Repeat exactly the lines below that lie between the line with "Картинки З Днем Народження Для" and the line with "Публікації (621, 91)", counting both of those lines as part of the answer.

#### ENTRIES SHOWN ####

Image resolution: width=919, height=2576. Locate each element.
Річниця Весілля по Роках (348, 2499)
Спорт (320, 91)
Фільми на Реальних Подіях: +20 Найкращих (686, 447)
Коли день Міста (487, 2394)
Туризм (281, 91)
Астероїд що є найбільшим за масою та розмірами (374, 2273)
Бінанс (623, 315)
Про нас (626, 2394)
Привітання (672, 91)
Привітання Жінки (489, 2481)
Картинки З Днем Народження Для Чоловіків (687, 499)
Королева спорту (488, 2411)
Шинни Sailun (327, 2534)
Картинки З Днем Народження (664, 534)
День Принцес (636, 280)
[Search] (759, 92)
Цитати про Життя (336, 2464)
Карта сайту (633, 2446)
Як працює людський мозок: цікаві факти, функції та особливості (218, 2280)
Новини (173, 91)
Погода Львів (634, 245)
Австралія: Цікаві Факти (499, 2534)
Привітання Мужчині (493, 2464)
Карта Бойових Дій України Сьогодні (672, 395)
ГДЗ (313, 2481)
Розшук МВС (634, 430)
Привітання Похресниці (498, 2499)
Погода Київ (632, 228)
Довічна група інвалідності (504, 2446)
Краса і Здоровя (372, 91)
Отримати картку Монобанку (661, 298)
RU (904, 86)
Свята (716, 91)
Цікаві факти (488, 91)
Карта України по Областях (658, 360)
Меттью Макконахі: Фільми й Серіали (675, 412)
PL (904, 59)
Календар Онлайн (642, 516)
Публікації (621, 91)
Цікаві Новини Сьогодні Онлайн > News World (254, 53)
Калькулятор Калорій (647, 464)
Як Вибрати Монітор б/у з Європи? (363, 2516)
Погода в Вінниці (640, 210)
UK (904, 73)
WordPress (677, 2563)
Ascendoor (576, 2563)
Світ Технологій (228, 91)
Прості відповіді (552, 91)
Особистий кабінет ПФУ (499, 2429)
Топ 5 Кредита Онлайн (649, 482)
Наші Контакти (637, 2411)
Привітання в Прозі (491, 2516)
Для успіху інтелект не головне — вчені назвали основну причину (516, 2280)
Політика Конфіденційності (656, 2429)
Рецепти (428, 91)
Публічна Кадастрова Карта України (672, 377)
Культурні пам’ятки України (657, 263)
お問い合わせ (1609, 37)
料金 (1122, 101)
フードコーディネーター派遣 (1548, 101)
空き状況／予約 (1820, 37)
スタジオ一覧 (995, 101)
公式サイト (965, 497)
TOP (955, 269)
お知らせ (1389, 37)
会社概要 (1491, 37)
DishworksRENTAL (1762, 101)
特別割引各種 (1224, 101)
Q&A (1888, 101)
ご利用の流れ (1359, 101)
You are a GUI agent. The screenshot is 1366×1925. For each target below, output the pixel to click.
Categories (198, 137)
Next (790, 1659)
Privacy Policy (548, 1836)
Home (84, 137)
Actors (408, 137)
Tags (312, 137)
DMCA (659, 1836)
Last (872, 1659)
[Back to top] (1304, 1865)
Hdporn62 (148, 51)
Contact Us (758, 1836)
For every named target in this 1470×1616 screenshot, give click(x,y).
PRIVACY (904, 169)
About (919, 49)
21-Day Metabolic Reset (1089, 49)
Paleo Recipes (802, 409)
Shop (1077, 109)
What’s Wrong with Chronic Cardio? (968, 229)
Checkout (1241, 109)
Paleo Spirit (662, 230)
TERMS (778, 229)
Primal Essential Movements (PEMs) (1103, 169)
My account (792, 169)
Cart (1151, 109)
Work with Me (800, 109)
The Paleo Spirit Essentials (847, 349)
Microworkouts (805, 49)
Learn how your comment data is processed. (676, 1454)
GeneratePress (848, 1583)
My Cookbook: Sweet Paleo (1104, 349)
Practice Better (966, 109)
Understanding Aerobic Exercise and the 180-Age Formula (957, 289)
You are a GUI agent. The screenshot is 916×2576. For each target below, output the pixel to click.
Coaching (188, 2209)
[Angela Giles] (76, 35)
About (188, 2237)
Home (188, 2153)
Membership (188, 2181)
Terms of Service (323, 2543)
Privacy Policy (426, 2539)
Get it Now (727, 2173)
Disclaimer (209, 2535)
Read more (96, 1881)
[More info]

####

ANSWER SPACE »
Картинки З Днем Народження Для Чоловіків (687, 499)
Королева спорту (488, 2411)
Шинни Sailun (327, 2534)
Картинки З Днем Народження (664, 534)
День Принцес (636, 280)
[Search] (759, 92)
Цитати про Життя (336, 2464)
Карта сайту (633, 2446)
Як працює людський мозок: цікаві факти, функції та особливості (218, 2280)
Новини (173, 91)
Погода Львів (634, 245)
Австралія: Цікаві Факти (499, 2534)
Привітання Мужчині (493, 2464)
Карта Бойових Дій України Сьогодні (672, 395)
ГДЗ (313, 2481)
Розшук МВС (634, 430)
Привітання Похресниці (498, 2499)
Погода Київ (632, 228)
Довічна група інвалідності (504, 2446)
Краса і Здоровя (372, 91)
Отримати картку Монобанку (661, 298)
RU (904, 86)
Свята (716, 91)
Цікаві факти (488, 91)
Карта України по Областях (658, 360)
Меттью Макконахі: Фільми й Серіали (675, 412)
PL (904, 59)
Календар Онлайн (642, 516)
Публікації (621, 91)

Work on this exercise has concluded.